### [ACTIVITY A]
According to the text on Yair Hirschfeld, where and when did Hirschfeld first meet Abu Alaa?
### [ACTIVITY B]
Copy word for word the part of the text on Yair Hirschfeld starting at "Amid further indirect" and ending at "Cooperation Foundation (ECF).".

Yair Hirschfeld (יאיר הירשפלד) is an Israeli lecturer at the University of Haifa. Hirschfeld was a key architect of the Oslo Accords in 1993. He was born in Vienna and has been a strong supporter of the two-state solution and has urged the Palestinian National Authority and the Israeli government to accept some form of this solution.

==Israeli–PLO negotiations==
In Benny Morris' account, Hanan Ashrawi and Hirschfeld began maintaining back channels to the PLO's Faisal Husseini in 1989. Hirschfeld, at Ashrawi's suggestion, sought out the PLO finance minister Abu Alaa (Ahmed Qurei). Through the Norwegians—including Norwegian Deputy Foreign Minister Jan Egeland and Rod Larsen of the Norwegian Institute of Applied Social Sciences—Hirschfeld had his first meeting with Abu Alaa in London on 4 December 1992.

On 19 January 1993 the Israeli Knesset repealed a law forbidding Israeli–PLO contacts. The next day Hirschfeld met Abu Alaa for the second time outside Oslo, accompanied by Israeli historian Ron Pundak. With the approval of Peres' deputy Yossi Beilin the three met in secret four more times. After the final meeting in May the agreement was passed to official channels, to become the "Declaration of Principles".

The first draft of the DOP laid out three basic terms: "Israel withdrawal from Gaza, gradual devolution of economic power to the Palestinians ... and ... international economic assistance to the nascent Palestinian entity in Gaza". It also included the "Gaza first" principle, according to which all stipulated Israeli concessions would be met in Gaza prior to any final settlement. By the final meeting it included elections, interim autonomy, and a handoff of power to the Palestinians, over the course of a gradual Israeli withdrawal. "Gaza first" also came to include some of the West Bank around Jericho.

Amid further indirect negotiations between the Israel and the PLO leadership in Tunis through Egyptian channels with mediation by Norway, the discussions that began between Hirschfeld and Alaa culminated in the beginnings of the Oslo peace process, when on August 20 Peres flew to Oslo—the entire process still unknown to the public—and initialed the DOP.

== Scientific work ==

He currently teaches at the University of Haifa in the Department of Middle Eastern History. He is the Director General of the Tel Aviv-based Economic Cooperation Foundation (ECF).

== Literature ==
- Track Two Diplomacy toward an Israeli-Palestinian Solution, 1978–2014, Woodrow Wilson Center Press and Johns Hopkins University Press 2014.

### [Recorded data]

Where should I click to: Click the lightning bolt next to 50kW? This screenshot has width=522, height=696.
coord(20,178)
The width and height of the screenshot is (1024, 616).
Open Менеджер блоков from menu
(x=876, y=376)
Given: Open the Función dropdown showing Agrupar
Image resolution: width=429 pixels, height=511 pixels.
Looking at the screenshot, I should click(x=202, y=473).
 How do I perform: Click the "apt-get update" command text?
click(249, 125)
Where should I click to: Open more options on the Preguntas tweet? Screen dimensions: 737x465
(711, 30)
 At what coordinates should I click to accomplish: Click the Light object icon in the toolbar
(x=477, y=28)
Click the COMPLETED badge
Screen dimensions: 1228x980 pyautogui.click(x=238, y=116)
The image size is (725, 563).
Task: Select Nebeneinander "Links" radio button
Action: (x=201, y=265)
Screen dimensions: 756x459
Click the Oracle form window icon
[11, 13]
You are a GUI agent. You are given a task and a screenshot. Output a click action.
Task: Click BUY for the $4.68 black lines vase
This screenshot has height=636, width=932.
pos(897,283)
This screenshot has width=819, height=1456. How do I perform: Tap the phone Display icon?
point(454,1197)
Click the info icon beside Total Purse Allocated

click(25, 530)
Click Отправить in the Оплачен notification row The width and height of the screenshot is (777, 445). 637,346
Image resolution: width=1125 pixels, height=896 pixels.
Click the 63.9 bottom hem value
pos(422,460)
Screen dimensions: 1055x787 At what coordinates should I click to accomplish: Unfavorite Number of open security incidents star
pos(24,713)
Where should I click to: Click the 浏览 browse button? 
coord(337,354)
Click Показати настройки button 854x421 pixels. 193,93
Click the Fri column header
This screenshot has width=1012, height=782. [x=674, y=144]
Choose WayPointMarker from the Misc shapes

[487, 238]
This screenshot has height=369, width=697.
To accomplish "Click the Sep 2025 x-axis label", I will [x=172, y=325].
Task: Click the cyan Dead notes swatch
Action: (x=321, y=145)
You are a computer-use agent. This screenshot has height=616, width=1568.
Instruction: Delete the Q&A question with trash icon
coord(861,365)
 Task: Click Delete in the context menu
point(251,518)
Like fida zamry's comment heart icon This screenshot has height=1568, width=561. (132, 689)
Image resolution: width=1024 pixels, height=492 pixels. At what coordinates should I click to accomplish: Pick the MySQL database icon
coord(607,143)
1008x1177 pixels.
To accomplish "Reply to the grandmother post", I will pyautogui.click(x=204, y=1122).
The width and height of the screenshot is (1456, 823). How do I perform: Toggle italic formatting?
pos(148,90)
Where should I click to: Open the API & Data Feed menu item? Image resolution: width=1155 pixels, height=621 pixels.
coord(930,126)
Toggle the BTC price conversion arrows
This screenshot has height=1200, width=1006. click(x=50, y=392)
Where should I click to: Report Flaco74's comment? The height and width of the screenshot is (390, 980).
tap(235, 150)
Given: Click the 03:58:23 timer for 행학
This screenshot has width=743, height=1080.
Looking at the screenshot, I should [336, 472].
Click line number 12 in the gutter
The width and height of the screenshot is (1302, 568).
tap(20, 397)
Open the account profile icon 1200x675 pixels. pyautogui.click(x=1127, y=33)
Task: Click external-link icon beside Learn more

### [OUTPUT A]
In London on 4 December 1992.

### [OUTPUT B]
Amid further indirect negotiations between the Israel and the PLO leadership in Tunis through Egyptian channels with mediation by Norway, the discussions that began between Hirschfeld and Alaa culminated in the beginnings of the Oslo peace process, when on August 20 Peres flew to Oslo—the entire process still unknown to the public—and initialed the DOP.

== Scientific work ==

He currently teaches at the University of Haifa in the Department of Middle Eastern History. He is the Director General of the Tel Aviv-based Economic Cooperation Foundation (ECF).